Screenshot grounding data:
# # # #
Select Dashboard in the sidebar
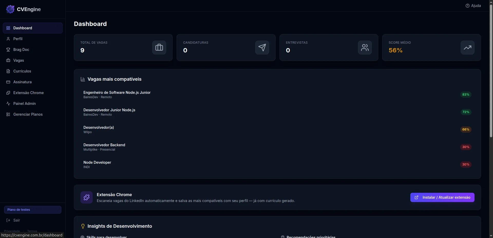(x=23, y=28)
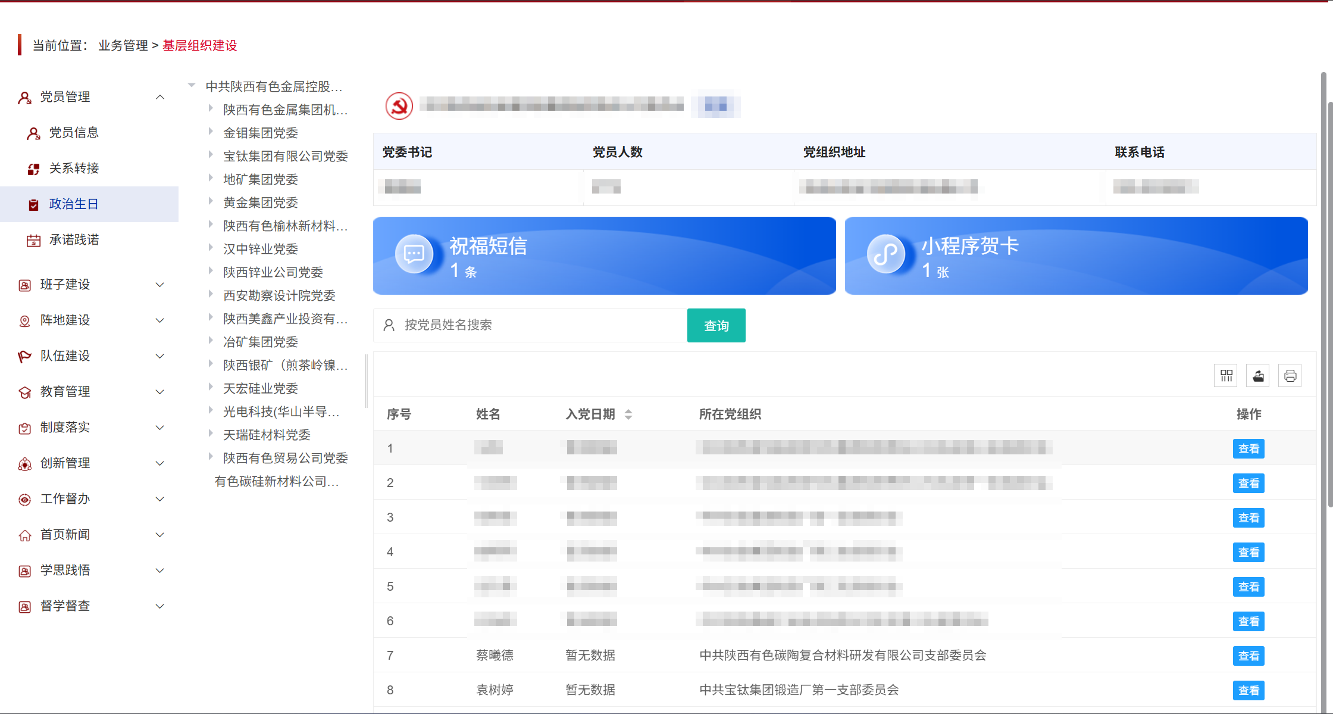The height and width of the screenshot is (714, 1333).
Task: Click the 承诺践诺 calendar icon
Action: pos(33,240)
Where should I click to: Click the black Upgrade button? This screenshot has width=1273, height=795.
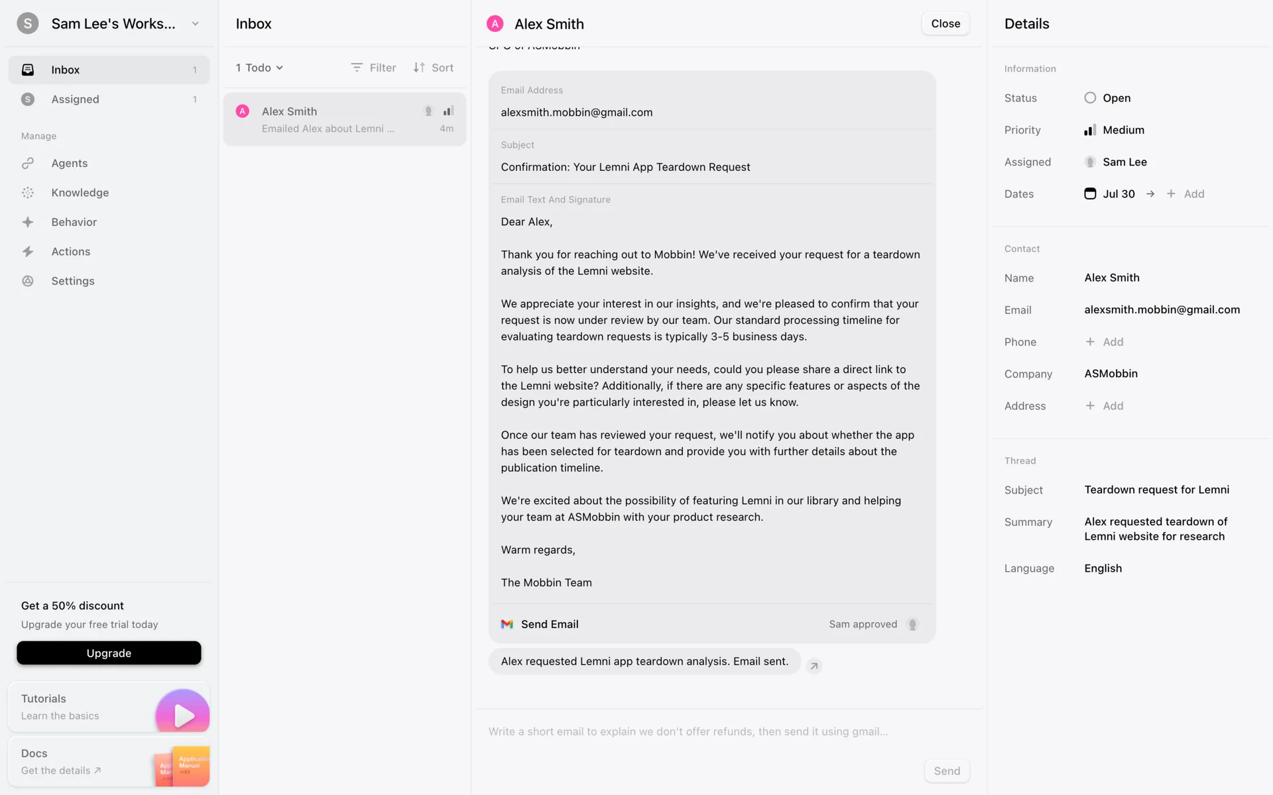tap(109, 653)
# # # #
WORK REQUIRED:
Without the pictures, give back every record precisely as shown.

OUTPUT BELOW:
Select Dashboard in the sidebar
(x=23, y=28)
The height and width of the screenshot is (714, 1333).
Task: Click the 承诺践诺 calendar icon
Action: pos(33,240)
Where should I click to: Click the black Upgrade button? This screenshot has width=1273, height=795.
tap(109, 653)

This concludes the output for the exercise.